Если бы требовалось какое-либо подтверждение для такого заключения, то мы находим его в любопытном факте, записанном св.Иринеем, что в некоторых списках он находил число 616. Такая перемена едва ли могла зависеть от небрежности. Буквы χξς᾿ были столь своеобразны, даже по своей внешней форме, что едва ли кто-либо мог изменить их в χις᾿, то есть 616. Но если приведенное выше решение правильно, то это замечательное и древнее разночтение сразу же объясняется. Иудейский христианин, пытаясь найти свое еврейское решение, которое (как он знал) рассчитано было на предохранение толкования от опасных язычников, мог быть озадачен буквою «н» в сочетании Нерон Кесарь. Хотя имя это и писалось именно так по-еврейски, он, однако же, знал, что у римлян и вообще язычников имя это всегда писалось Nero Caesar, а не Neron. Но Неро Кесарь по-еврейски, при опущении конечной буквы «н», давало 616, а не 666, и он легко мог изменить это чтение, воображая, что при изменении этой неважной частности, решение делалось более легким и сообразным с сущностью дела.
Против этого решения может быть сделано одно возражение. Нерон, скажут, не возвратился. Верование в его возвращение, хотя и отличалось упорною жизненностью, было простой химерой. Св.ап.Иоанн не мог внести в свой Апокалипсис того, что оказывалось лишь ошибкой народного поверья.

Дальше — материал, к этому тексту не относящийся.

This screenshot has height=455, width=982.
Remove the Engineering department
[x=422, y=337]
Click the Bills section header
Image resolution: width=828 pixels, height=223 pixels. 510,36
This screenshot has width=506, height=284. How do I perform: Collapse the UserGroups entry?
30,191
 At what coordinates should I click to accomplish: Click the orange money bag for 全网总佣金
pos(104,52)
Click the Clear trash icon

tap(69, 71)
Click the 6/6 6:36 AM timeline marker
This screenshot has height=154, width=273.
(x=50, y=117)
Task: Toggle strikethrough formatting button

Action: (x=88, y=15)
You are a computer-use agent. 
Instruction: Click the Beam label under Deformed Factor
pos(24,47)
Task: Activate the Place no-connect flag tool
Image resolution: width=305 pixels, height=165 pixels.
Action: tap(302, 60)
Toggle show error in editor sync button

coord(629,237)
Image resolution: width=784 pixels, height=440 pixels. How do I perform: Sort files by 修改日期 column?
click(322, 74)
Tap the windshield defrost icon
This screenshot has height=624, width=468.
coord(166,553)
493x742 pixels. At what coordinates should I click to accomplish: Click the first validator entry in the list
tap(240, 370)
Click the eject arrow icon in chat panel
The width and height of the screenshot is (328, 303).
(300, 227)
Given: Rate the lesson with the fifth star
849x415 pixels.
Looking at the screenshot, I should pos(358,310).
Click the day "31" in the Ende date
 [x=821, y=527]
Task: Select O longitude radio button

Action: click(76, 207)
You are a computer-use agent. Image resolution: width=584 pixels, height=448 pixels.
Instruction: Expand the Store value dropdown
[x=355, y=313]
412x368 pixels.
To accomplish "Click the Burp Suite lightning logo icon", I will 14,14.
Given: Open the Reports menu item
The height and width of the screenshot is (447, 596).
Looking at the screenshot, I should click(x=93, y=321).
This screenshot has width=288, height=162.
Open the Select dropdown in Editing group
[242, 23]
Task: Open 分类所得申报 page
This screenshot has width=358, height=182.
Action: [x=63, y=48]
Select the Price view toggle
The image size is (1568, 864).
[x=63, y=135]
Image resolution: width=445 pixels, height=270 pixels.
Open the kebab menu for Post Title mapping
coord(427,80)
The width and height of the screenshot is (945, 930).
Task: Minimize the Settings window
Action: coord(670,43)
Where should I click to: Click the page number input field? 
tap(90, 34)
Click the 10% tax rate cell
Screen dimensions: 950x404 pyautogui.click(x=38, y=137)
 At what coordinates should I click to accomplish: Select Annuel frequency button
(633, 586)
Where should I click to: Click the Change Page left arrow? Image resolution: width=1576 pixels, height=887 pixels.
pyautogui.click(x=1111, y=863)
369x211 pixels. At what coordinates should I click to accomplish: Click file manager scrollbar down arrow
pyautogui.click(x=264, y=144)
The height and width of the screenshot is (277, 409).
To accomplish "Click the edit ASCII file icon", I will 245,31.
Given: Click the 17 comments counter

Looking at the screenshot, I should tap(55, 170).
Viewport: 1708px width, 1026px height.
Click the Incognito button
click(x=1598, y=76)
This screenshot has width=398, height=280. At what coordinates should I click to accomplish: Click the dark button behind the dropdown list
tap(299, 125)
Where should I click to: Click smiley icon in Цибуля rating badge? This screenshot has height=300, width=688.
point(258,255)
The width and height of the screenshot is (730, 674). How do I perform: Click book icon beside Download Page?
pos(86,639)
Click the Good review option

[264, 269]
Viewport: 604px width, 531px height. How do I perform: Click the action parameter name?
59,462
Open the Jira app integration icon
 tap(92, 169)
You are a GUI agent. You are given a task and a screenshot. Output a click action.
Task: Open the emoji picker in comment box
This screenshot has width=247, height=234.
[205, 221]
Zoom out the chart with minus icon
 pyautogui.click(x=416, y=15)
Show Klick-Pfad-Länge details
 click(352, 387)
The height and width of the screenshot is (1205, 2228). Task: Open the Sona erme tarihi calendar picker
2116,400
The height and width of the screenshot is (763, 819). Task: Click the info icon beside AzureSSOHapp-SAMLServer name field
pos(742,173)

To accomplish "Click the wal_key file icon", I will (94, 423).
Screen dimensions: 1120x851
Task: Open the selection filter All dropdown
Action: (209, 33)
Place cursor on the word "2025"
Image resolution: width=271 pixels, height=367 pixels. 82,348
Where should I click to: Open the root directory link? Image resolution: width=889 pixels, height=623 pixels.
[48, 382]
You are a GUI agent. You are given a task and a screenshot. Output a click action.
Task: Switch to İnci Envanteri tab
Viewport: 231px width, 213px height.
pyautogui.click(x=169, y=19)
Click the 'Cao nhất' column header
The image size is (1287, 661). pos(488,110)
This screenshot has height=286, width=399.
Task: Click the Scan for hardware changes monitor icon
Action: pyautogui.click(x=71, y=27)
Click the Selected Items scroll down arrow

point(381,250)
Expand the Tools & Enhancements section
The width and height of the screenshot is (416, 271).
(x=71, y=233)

В действительности, однако же, этот вопрос отнюдь не затрагивает достоинства Откровения. Св.ап.Иоанн пользуется обычным верованием, как он мог воспользоваться и всяким другим современным фактом или всяким другим современным мнением просто с целью представить символ и получить возможность указать на то именно лицо, которое он описывает. Внешний характер символики отнюдь не затрагивает истины тех великих начал, которые он открывает. Божественная надежда и утешения, которыми переполнен Апокалипсис, драгоценные уроки, которыми изобилует он, ни в малейшей степени не затрагиваются тем обстоятельством, что он изображает нероновского зверя красками, которыми мог бы воепользоваться для его изображения и всякий другой историк, как гражданский, так и священный.
Но нужно заметить затем, что даже если бы эта подробность о личном возвращении Нерона имела какое-нибудь существенное значение в общем предсказании, то и в таком случае она символически исполнилась бы с необычайной точностью. Нерон, вопреки народному верованию, в действительности не нашел себе убежища среди парфян и никогда не был восстановлен при содействии их, как это ожидалось в то время; но такого ожидания в сущности и нет в Апокалипсисе, и оно отнюдь не заключается в его существенном значении. Всякий последующий враг Христианской Церкви обнаруживал в себе отличительные черты Нерона. Если пророчество о возвращении пророка Илии находило соответствующее исполнение в служении Иоанна Крестителя, то пророчество о возвращении Нерона нашло соответственное осуществление в Домициане, Деции, Диоклитиане и во многих последующих гонителях святых Божиих. Иносказание может допускать только иносказательное истолкование, и в лице Домициана, как мы увидим далее, предсказание о явлении врага Христова в лице Nero redivivus, можно сказать, исполнилось почти буквально, и во всяком случае символически.